If anything, Farris goes into the Games as the most experienced member of USA’s 2012 Olympic Team. He is the current American record holder for the Clean and Jerk (203 kg or 447 1/2 pounds) and total weight (362 kg or 798 pounds), both of which he set at the 2010 Senior Pan American Championships, and five-time USA Weightlifting Senior National Champion in the 85 kg weight division.
As the only returning American weightlifter that competed in the 2008 Beijing Games, Farris feels his past Olympic experience will better prepare him for what to expect for the Games this time around.
“I think the biggest part is just knowing the media attention and even past that, just with the competition, knowing the way they have the competition set up and knowing the competitors and some of the lifters will help.”
Even off the platform, Farris has remained busy. While training, Farris has been selling t-shirts, hoodies and wristbands with his trademarked phrases “Bless the Gym” and “King of the Platform” to help raise funds for himself.
“I do t-shirts and all different kinds of things,” Farris said. “I just wanted to develop a brand that I could grow and then potentially sponsor some other weightlifters.”
One of Farris’ current goals is to raise enough money to bring his family, his wife Katrina and his five-year-old son Khalil, out with him to the Games.
“We’re trying to raise money right now,” Farris said. “I’m seeking donations through my site, a lot of people are buying apparel, that helps, I [set up] a fund raiser at Buffalo Wild Wings on June 25th and my brother is setting up a fundraiser. “
Last March, Katrina and Khalil were able to travel out to Columbus, Ohio to see Farris compete at the 2012 USA Weightlifting Senior Nationals.
“That just calms the soul,” Farris said. “You just kind of get up there and relax a little bit more and you know that those people are going to love you regardless. Having them there [in London], I can’t even put it to words, it would just be an awesome feeling.”
Whether Farris’ family will be able to attend or not, his coach Kyle Pierce, will be one of USA Weighting’s three coaches traveling to the Games this year.
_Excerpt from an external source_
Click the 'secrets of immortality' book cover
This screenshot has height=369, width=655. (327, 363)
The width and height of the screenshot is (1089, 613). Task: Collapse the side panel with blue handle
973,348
It will be a special trip for both Farris and Pierce, especially considering how close they are.
“He really is like a son to me,” Pierce said. “When he got married a couple of years ago, I was listed as a parent in the program and I sat up front there with this mom. It’s been really neat to have coached somebody that long.”
With his coach and possibly family there to cheer him on, Farris hopes to put himself in position for a chance at a medal.
“I’ve been able to do some pretty big lifts in training, so if I’m healthy the day of the lighting - we go in, get a snatch, get a clean and jerk; then I know it can happen.”
In less than a month, Farris returns to his second Games bringing in that same “fighter” attitude that has helped him succeed in the sport for the last 14 years. Well-knowing of the atmosphere he is about to step into, he is determined to rise above expectations.